Pendant ce temps, le Centrão (groupement centriste de députés mercenaires) utilise le gouvernement à ses propres fins corrompues, et les groupes patronaux applaudissent et poussent Bolsonaro à appliquer encore davantage d'ajustements néolibéraux. Si une partie de la bourgeoisie dont la plus significative expression intellectuelle en est Delfim Neto s’est déjà ralliée à l'alliance avec Lula, la majorité cherche encore un candidat qui lui soit propre. Tant qu'il n'a pas été trouvé, elle n'a aucun intérêt à pousser à la rue pour l'impeachment. En outre, Bolsonaro a montré sa force le 7 septembre et a prévenu qu'il n'acceptera pas sans résister sa destitution, et encore moins son emprisonnement ou celui d'un des siens. Préoccupé des retombées des actes et des discours incendiaires du 7 septembre, Bolsonaro a demandé à Michel Temer (vieux politicien retord, ex-vice de Dilma Roussef porté à la présidence après son impeachment) de jouer les pompiers et d'écrire une lettre que lui Bolsonaro signera pour sceller un armistice avec les institutions judiciaires et parlementaires. Reste à voir si cela durera jusqu'aux élections. Mais le signe que la bourgeoisie libérale a décidé de reculer devant la destitution a également refroidi la confiance des millions de personnes qui sont descendues dans la rue pour demander le départ de Bolsonaro.

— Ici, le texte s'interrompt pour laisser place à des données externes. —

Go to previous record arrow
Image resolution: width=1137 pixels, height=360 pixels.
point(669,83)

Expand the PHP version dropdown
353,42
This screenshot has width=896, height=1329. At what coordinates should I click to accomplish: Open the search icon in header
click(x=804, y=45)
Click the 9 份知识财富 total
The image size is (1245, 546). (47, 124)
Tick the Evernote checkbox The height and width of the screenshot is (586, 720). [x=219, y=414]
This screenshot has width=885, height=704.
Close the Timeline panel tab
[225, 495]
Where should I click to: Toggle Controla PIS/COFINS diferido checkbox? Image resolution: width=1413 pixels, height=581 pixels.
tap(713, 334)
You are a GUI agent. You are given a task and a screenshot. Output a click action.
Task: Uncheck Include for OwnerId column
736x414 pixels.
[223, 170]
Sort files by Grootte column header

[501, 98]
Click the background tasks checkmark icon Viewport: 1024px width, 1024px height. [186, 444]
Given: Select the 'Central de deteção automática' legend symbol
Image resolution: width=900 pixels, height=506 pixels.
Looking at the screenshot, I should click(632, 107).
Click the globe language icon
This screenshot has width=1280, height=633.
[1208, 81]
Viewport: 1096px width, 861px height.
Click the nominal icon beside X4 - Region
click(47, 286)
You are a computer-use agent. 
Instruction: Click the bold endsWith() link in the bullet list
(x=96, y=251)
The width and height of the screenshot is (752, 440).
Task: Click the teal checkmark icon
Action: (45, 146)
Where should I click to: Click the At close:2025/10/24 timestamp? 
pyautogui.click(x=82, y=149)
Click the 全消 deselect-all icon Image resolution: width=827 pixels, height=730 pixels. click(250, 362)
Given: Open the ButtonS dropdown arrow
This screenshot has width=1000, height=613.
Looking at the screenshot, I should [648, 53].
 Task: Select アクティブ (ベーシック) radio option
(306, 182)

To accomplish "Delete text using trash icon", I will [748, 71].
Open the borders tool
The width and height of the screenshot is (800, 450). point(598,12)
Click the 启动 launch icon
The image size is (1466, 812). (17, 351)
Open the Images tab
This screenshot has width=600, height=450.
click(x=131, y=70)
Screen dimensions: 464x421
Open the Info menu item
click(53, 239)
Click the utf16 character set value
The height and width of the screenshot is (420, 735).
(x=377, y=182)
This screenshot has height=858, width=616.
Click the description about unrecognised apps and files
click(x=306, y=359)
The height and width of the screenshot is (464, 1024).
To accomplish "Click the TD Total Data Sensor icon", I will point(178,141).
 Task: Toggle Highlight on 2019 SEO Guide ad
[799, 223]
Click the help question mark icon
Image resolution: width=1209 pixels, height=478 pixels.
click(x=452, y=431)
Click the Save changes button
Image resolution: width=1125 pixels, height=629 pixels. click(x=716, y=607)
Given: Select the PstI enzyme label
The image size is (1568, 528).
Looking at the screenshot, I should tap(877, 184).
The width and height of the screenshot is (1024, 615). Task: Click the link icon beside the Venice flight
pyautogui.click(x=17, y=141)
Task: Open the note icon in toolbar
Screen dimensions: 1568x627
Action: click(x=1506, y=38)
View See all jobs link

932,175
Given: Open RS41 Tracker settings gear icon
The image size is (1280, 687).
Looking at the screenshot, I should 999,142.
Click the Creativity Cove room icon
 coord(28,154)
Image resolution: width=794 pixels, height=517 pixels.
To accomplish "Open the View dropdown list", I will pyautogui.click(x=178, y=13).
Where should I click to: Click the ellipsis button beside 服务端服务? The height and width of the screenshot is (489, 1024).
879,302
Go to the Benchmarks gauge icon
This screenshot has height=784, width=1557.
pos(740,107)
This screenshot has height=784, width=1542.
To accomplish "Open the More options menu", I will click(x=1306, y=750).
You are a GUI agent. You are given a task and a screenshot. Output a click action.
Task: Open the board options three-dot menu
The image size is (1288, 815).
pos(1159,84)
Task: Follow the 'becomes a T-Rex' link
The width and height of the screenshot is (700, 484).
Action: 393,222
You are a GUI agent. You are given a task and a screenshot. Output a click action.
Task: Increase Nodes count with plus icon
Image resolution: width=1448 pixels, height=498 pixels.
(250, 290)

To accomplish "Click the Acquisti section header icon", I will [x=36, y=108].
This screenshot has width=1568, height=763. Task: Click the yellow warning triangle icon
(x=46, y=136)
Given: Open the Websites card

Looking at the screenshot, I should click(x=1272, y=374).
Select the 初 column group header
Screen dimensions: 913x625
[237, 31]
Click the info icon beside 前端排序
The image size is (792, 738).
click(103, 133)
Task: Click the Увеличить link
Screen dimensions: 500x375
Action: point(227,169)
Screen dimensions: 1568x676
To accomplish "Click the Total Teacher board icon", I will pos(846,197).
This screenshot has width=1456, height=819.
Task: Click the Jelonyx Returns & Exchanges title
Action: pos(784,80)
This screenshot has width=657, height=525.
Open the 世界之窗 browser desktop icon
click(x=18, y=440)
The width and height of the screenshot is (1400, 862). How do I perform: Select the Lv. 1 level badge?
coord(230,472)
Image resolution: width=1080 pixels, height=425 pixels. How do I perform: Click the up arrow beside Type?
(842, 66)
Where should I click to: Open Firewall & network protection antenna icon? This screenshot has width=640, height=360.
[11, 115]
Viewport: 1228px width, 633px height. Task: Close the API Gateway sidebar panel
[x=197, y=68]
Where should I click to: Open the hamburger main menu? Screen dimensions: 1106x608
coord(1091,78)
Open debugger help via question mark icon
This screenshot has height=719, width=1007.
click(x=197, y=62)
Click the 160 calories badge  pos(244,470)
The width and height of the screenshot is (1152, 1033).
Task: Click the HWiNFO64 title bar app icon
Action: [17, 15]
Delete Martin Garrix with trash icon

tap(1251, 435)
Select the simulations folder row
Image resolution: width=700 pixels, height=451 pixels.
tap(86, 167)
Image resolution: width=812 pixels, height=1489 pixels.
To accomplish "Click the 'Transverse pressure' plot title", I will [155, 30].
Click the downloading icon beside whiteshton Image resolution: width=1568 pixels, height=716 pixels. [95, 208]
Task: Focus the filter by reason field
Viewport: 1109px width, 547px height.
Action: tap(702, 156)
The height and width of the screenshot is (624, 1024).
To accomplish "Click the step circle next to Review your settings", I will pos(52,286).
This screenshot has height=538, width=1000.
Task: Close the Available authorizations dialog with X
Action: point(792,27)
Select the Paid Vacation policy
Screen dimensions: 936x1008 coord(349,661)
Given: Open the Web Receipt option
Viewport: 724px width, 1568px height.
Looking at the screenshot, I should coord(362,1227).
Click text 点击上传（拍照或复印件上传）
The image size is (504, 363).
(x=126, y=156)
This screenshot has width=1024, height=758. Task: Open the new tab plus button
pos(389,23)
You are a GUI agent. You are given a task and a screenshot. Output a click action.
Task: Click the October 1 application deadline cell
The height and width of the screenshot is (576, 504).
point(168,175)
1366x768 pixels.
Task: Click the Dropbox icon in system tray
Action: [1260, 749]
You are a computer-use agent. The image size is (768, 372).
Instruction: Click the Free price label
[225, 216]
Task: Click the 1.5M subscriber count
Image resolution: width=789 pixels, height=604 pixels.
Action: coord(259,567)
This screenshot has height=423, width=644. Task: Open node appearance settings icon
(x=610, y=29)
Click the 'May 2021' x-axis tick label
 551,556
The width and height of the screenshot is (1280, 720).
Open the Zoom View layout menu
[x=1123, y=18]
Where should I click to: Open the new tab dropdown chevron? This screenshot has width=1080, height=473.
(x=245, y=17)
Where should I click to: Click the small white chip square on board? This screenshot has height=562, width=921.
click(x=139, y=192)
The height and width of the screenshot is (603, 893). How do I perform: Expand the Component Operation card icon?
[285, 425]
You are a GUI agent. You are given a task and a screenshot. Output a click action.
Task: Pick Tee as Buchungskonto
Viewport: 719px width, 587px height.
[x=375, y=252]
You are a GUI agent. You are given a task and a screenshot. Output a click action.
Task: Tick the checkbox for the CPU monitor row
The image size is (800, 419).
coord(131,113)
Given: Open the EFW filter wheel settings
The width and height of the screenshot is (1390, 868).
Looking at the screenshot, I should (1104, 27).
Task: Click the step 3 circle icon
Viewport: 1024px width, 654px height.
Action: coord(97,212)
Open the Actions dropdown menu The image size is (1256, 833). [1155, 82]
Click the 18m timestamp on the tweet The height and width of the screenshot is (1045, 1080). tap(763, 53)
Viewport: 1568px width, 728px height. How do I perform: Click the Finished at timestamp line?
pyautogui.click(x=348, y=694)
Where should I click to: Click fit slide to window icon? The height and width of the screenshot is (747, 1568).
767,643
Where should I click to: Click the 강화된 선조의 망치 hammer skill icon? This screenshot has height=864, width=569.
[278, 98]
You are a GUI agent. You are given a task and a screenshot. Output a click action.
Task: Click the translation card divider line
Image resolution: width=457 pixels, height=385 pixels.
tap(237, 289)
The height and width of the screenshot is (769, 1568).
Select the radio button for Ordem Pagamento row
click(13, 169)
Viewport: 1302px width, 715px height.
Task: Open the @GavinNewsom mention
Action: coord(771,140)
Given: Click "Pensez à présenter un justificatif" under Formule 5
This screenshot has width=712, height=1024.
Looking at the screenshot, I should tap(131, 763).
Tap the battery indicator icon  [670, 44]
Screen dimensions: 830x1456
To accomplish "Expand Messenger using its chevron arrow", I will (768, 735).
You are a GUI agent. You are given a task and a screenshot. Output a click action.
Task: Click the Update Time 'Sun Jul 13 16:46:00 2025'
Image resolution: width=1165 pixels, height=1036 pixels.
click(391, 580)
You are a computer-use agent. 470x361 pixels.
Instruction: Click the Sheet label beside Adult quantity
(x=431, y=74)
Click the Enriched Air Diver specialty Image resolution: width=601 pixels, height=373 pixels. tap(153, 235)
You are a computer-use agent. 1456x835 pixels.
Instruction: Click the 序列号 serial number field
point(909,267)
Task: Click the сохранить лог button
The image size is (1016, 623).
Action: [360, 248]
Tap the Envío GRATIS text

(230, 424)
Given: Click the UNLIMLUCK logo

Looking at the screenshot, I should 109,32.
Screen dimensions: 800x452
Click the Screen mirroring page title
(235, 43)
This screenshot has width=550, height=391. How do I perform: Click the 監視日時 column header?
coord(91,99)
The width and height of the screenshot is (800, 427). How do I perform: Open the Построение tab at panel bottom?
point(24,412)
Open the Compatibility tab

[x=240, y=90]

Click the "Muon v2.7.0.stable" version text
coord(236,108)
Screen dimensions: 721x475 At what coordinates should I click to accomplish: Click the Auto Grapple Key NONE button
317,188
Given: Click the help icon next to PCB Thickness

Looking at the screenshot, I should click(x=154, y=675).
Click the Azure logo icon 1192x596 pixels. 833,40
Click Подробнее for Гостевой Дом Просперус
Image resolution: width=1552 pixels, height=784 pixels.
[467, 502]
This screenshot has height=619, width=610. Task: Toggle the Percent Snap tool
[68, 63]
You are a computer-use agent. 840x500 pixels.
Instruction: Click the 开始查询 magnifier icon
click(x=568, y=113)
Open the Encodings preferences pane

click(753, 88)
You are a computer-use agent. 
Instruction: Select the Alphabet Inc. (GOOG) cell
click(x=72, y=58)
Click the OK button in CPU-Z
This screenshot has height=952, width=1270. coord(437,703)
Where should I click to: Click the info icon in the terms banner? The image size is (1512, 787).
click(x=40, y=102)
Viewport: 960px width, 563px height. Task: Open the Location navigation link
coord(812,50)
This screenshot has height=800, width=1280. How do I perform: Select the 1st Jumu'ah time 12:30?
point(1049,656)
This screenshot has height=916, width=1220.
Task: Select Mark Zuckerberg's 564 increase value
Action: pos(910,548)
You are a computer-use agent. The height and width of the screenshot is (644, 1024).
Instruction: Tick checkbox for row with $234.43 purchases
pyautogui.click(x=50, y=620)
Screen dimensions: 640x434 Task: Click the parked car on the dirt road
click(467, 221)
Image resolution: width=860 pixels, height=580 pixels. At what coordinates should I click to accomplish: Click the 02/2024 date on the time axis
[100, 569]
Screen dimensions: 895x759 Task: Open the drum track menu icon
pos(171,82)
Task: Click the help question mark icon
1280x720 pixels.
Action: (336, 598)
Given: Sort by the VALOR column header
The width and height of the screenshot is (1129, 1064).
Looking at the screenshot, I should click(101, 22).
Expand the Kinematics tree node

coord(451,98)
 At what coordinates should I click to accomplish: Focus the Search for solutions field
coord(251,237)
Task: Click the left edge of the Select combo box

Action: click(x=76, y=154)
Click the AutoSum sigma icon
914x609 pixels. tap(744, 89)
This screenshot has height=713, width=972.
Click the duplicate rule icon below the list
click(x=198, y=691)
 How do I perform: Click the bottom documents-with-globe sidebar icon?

Amplifier le rapport de forces pour imposer la chute de Bolsonaro
Ainsi, les manifestations du 2 octobre, malgré la victoire que représente le cri de Fora Bolsonaro de nouveau dans la rue après de nombreuses semaines sans actions nationales unifiées, ont ouvert une alternative. Il peut à la fois s'agir de la dernière véritable mobilisation de masse pour mettre Bolsonaro hors-jeu par la force de la rue et de la première mobilisation électorale ou bien il peut s'agir d'un rebond, d'une nouvelle tentative du « Fora Bolsonaro », a l'initiative de la rue. Les forces de la superstructure d'en haut ne souhaitent pas que la rue parle si fort. Elles préfèrent un jeu dominé par les institutions traditionnelles et les initiatives électorales. L'élan révolutionnaire n'a pas, jusqu'à présent, pu vaincre ces forces. On peut même dire que c'est loin d'être le cas. Mais c'est le pari que nous faisons. C'est un pari sans garantie de parvenir à changer le rapport de forces et imposer la chute du gouvernement, en opposition aux forces institutionnelles et électorales. En tout cas, cela vaut la peine de faire ce pari car c'est la seule façon de développer les forces politiques et sociales qui donneront une base à de nouvelles institutions, construites dans les luttes et qui répondent aux attentes de la rue. C'est la seule façon de construire les bases sociales d'un programme anticapitaliste.